■ **Parts of the exercise**
1. In the summary of the famotidine study, why do the researchers say they cannot rule out that the boys improved because asymptomatic esophagitis was treated? Answer in one to three sentences.
2. Continue the notes on allergy, autistic-like behavior, and H1 antagonists, starting after their last bullet point.

Source extract Block Start

Using single subject research design, we performed pilot research to evaluate the safety and efficacy of famotidine for the treatment of children with autistic spectrum disorders. We studied 9 Caucasian boys, 3.8-8.1 years old, with a DSM-IV diagnosis of a pervasive developmental disorder, living with their families, receiving no chronic medications, and without significant gastrointestinal symptoms. The dose of oral famotidine was 2 mg/kg/day (given in two divided doses); the maximum total daily dose was 100 mg. Using single-subject research analysis and medication given in a randomized, double-blind, placebo-controlled, cross-over design, 4 of 9 children randomized (44%) had evidence of behavioral improvement. Primary efficacy was based on data kept by primary caregivers, including a daily diary; daily visual analogue scales of affection, reciting, or aspects of social interaction; Aberrant Behavior Checklists (ABC, Aman); and Clinical Global Improvement scales. Children with marked stereotypy (meaningless, repetitive behaviors) did not respond. Our subjects did not have prominent gastrointestinal symptoms and endoscopy was not part of our protocol; thus, we cannot exclude the possibility that our subjects improved due to the effective treatment of asymptomatic esophagitis. The use of famotidine for the treatment of children with autistic spectrum disorders warrants further investigation.

Several important conclusions can be drawn based on a few hours of research on Google Scholar.
·         Your child may be subject to an allergic response that is outwardly hardly visible

·         The allergic response may be visible first as challenging autistic-like behaviour, rather than sneezing, runny nose, red eyes or wheezing

·         H1 antagonists can supress both the autistic-like behaviours and the typical allergic reactions

·         People do not all react the same way to H1 antagonist drugs.  A little experimentation is in order.  A drug that should work 24 hours can be effective for only 4 hours.

Source extract Block End
Dataset Block Start

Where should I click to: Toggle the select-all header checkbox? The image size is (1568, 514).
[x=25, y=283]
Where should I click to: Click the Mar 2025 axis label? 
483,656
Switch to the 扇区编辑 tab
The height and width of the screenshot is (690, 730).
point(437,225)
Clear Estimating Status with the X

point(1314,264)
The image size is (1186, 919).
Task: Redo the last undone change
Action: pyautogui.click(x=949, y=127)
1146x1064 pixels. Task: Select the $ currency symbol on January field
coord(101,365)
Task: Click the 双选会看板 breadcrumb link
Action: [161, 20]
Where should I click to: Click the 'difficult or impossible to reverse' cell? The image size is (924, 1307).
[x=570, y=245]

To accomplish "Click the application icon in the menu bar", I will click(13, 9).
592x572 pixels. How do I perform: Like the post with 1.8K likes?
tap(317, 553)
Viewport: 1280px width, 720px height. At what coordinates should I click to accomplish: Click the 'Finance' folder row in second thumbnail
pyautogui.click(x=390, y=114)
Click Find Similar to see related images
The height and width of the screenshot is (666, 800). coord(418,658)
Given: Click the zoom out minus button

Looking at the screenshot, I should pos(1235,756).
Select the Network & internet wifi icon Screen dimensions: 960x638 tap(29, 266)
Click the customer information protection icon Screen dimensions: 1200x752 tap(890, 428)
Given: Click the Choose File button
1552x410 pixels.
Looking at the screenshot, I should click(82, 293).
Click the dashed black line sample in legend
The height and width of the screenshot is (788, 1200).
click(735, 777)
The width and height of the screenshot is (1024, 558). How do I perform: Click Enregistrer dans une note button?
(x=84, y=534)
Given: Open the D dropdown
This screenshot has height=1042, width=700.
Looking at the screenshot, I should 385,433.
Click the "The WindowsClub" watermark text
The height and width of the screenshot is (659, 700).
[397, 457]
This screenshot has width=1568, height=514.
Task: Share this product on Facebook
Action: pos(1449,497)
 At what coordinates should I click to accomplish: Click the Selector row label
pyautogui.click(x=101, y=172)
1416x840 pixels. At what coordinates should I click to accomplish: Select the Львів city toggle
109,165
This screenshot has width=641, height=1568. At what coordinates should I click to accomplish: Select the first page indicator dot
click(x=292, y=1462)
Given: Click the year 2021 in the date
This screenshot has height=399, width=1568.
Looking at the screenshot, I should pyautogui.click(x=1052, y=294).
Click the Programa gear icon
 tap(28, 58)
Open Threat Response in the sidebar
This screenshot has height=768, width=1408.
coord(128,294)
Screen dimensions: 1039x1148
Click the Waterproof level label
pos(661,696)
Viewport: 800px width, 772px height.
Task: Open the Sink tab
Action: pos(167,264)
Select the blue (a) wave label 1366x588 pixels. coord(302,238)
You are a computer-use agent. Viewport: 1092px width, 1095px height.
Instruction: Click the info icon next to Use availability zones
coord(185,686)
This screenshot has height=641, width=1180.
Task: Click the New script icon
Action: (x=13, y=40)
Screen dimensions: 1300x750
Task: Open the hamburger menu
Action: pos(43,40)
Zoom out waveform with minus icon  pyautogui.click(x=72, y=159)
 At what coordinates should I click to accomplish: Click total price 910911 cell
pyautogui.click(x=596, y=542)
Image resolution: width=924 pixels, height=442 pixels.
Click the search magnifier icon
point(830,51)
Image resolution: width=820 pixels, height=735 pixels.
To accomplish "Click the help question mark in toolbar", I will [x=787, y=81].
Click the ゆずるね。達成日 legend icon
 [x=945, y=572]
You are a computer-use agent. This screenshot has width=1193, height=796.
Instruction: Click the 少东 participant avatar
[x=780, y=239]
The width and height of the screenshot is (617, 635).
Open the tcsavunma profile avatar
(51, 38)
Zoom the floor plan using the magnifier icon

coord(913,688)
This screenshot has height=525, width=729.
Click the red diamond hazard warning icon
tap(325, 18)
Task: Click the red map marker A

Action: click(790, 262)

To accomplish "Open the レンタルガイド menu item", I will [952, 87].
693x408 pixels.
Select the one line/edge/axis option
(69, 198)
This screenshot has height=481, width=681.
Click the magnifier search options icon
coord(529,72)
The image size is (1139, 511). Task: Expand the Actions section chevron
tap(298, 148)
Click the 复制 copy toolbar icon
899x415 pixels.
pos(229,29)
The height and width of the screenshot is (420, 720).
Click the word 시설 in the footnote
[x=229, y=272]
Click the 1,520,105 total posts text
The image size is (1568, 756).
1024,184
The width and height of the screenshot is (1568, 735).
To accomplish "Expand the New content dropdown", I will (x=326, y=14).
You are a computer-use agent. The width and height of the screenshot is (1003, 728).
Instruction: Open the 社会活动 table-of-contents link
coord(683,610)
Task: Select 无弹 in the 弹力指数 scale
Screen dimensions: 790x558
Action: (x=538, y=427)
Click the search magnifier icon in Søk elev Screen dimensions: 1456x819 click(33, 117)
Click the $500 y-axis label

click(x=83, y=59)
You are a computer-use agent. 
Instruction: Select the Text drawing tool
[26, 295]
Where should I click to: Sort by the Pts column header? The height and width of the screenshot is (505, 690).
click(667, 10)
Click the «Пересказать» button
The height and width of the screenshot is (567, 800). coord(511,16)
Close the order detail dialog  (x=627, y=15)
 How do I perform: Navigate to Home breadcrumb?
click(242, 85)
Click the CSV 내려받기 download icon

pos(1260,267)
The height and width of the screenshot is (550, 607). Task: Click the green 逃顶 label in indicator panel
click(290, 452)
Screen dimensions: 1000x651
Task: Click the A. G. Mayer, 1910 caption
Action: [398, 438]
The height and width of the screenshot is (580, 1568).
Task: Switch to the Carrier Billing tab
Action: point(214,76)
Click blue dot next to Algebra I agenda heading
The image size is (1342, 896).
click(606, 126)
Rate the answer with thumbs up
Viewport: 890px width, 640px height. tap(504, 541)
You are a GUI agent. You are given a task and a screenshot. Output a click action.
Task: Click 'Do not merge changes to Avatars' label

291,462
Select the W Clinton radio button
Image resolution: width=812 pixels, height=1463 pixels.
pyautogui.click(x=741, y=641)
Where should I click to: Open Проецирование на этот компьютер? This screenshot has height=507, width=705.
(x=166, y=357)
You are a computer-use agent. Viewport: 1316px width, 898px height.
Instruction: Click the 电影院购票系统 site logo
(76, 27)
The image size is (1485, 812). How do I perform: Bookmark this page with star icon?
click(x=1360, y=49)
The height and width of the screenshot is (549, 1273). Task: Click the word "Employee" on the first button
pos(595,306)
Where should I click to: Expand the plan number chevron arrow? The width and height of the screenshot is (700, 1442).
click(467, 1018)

Dataset Block End

■ **Responses for each task**
1. The boys in the study did not have prominent gastrointestinal symptoms, and endoscopy was not part of the protocol.

2.
·         To avoid excessive use and possible side effects, allergists often combine different H1 antagonists, even though the information from the drug firm warns not to do this.

·         In some people the old H1 antagonists, that make you drowsy, work better than the new 2nd and 3rd generation drugs.

·         One old H1 antagonist called Ketotifen, seems to work wonders for some people.  It is both a mast cell stabilizer and a histamine receptor blocker.

I have ended up with a combination of Ketotifen and Claritin.  Claritin has an effect on behaviour within 20 minutes, Ketotifen had no apparent impact in the short term whatsoever.   You cannot keep giving Claritin every 4 hours.  It is supposed to be 10ml per day.
The day after taking Ketotifen things did change, and without having to overuse the Claritin.  The allergy is still mildly visible, but the challenging behaviours have gone.

I wish I had known about this last summer.  When Monty was aged 9, he went completely berserk on an aircraft and so as to restrain him, I was almost sitting on top of him, holding arms, legs and head; the flight attendant was asking if he would like a glass of water.  This year I will be well prepared with my Ketotifen/Claritin combo and anticipate no such problems.